Making locally executing code think it’s running on k8s

“why mirrord hooks libc calls to enable faster debugging of cloud-native apps”

Debugging, like programming in general, often seems to be more of an art than a
science; figuring out exactly where your code breaks down is likely to involve
a significant amount of trial-and-error. You make a small change, recompile if
applicable, execute the program against some input known to be problematic and
observe its behaviour. Should you need additional visibility on what’s going on
inside, you use a debugger to step through each line of code and inspect the
state of variables.

This is all fine and dandy when working ‘locally‘, i.e. when you can carry out
the above process entirely on your workstation. You could be working on a
command line Rust application, in which case things might be as easy as running
`cargo build` and invoking the resulting executable with the right arguments. Or
you might be working on the front-end for a website in React.js, in which case a
simple `npm start` will enable ‘live coding‘, where any change you make to the
source will automatically be loaded in your browser. Whatever local development
you’re doing, odds are you have an IDE at your disposal with an integrated,
visual debugger, so operations like setting breakpoints and stepping through
your program are mere clicks away.

You’re not so lucky when your application is intended to run on kubernetes (or
any other container orchestration platform, for that matter). Implementing the
above pattern now unavoidably involves additional network operations; in most
cases, pushing and pulling newly built container images to and from a registry.
While it is certainly possible to automate this to the point where it requires
no more user interactions than pressing the ‘run‘ button in an IDE, it will
inexorably slow down the feedback loop.

Furthermore, once the new version of the code has been deployed, attaching a
debugger to it is no longer a trivial affair. In the case of a container running
on kubernetes, it will at least require some port forwarding and remote
debugging support. Again, this can all be abstracted away behind UI controls or
shell scripts (I have written such scripts myself), but setting up such
automations itself takes additional work. Not to mention the hassle of ensuring
everyone on the development team is on the same page and able to take advantage.
Developer experience may vary, to put it mildly.

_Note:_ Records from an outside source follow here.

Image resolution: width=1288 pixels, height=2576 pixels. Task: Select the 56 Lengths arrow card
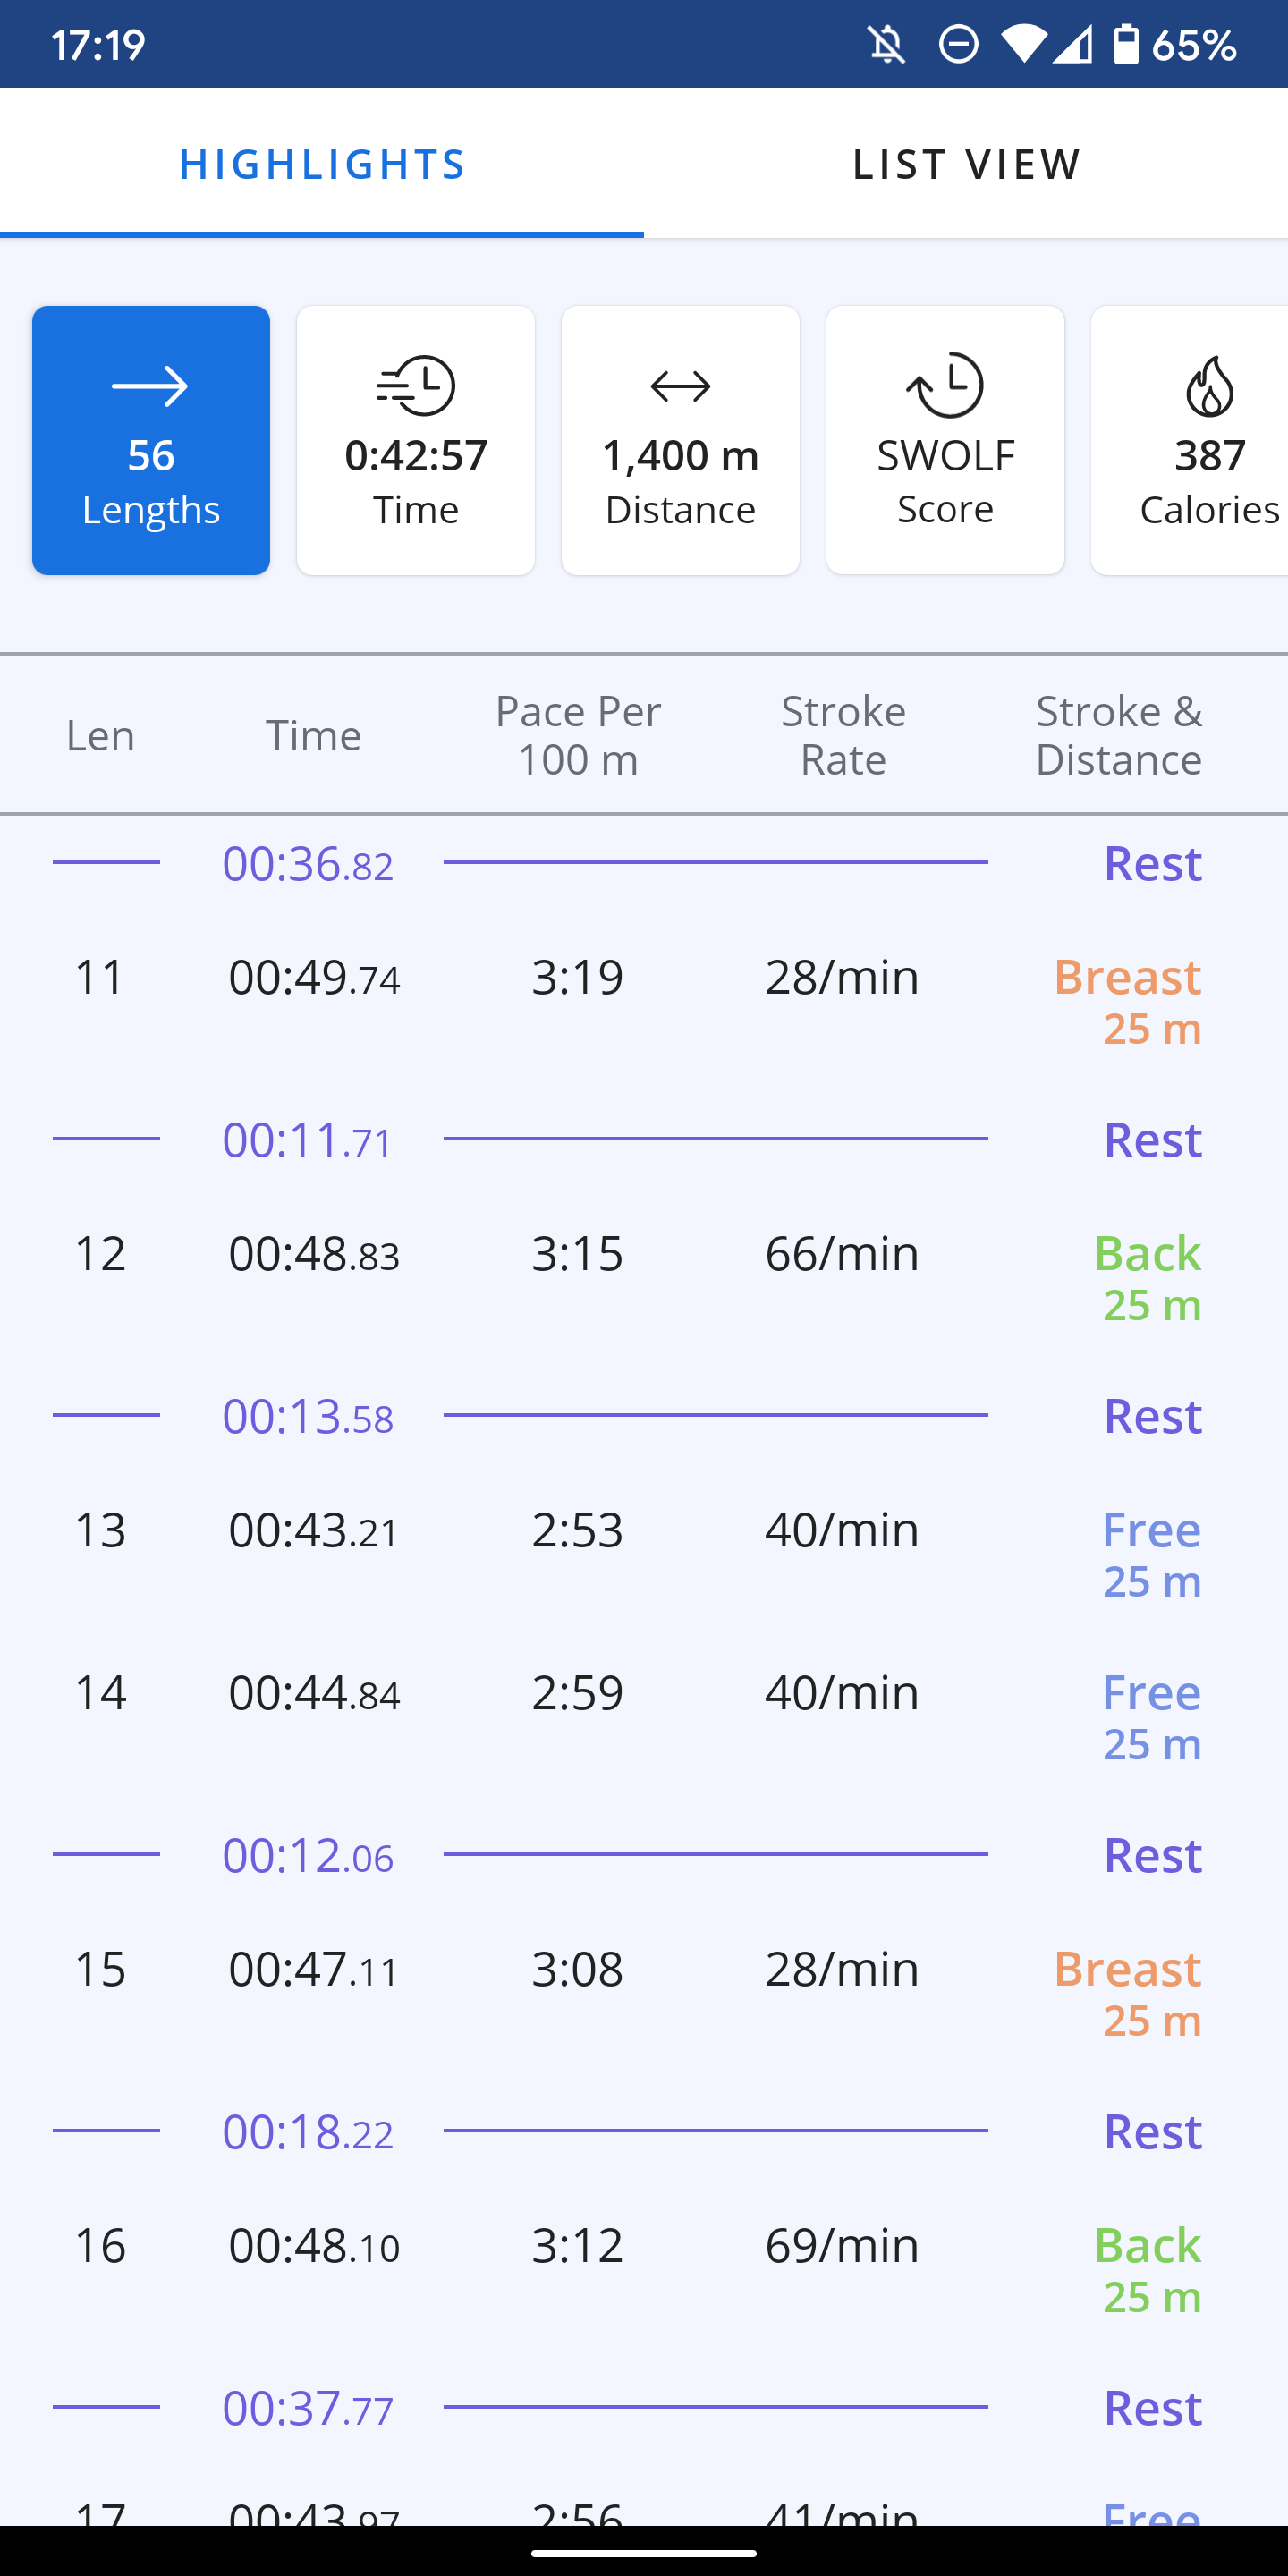click(151, 440)
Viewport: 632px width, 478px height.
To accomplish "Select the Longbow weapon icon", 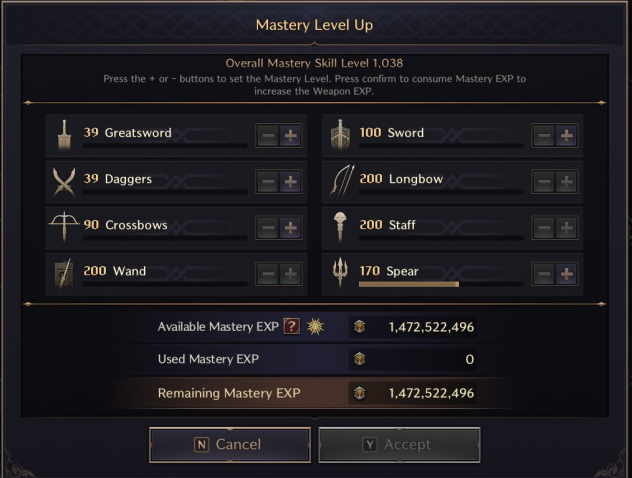I will click(x=342, y=181).
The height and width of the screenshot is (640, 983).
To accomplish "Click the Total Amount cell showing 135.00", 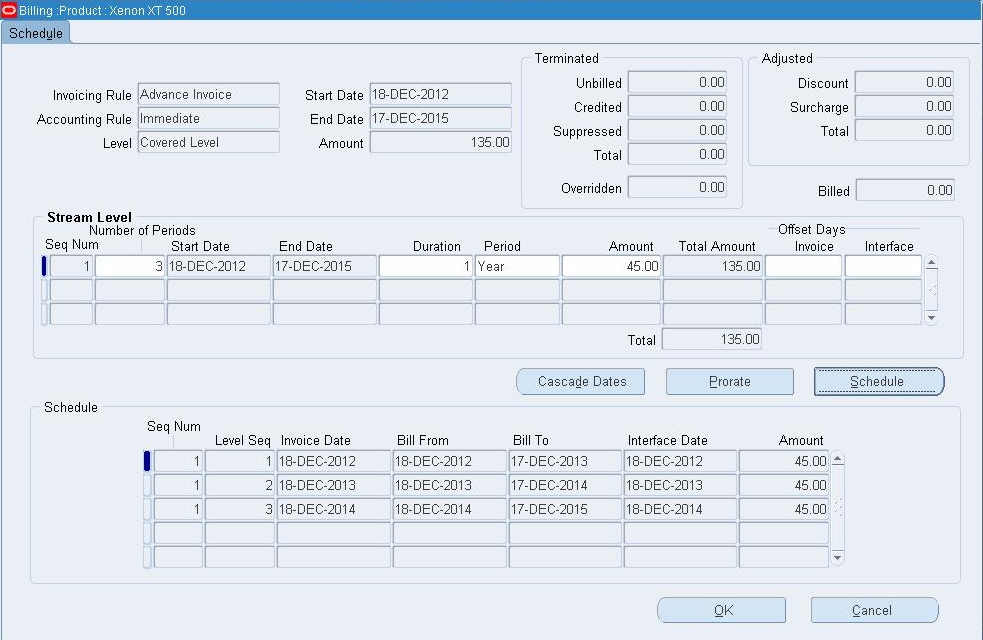I will (712, 265).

But why bother deploying the code in the first place? Why should we need remote
debugging? Unless you’re cross-compiling for another architecture, it’s always
possible to run the program locally, thereby avoiding all of the above
time-consuming complications. Being able to run a program locally, however,
does not mean it will behave correctly. Given that we’re discussing kubernetes
applications, they are probably part of a distributed microservice architecture.
The application probably expects to be able to connect to other services, or
receive requests from upstream systems, all of which breaks down when any such
microservice isn’t running on a cluster, in the right environment.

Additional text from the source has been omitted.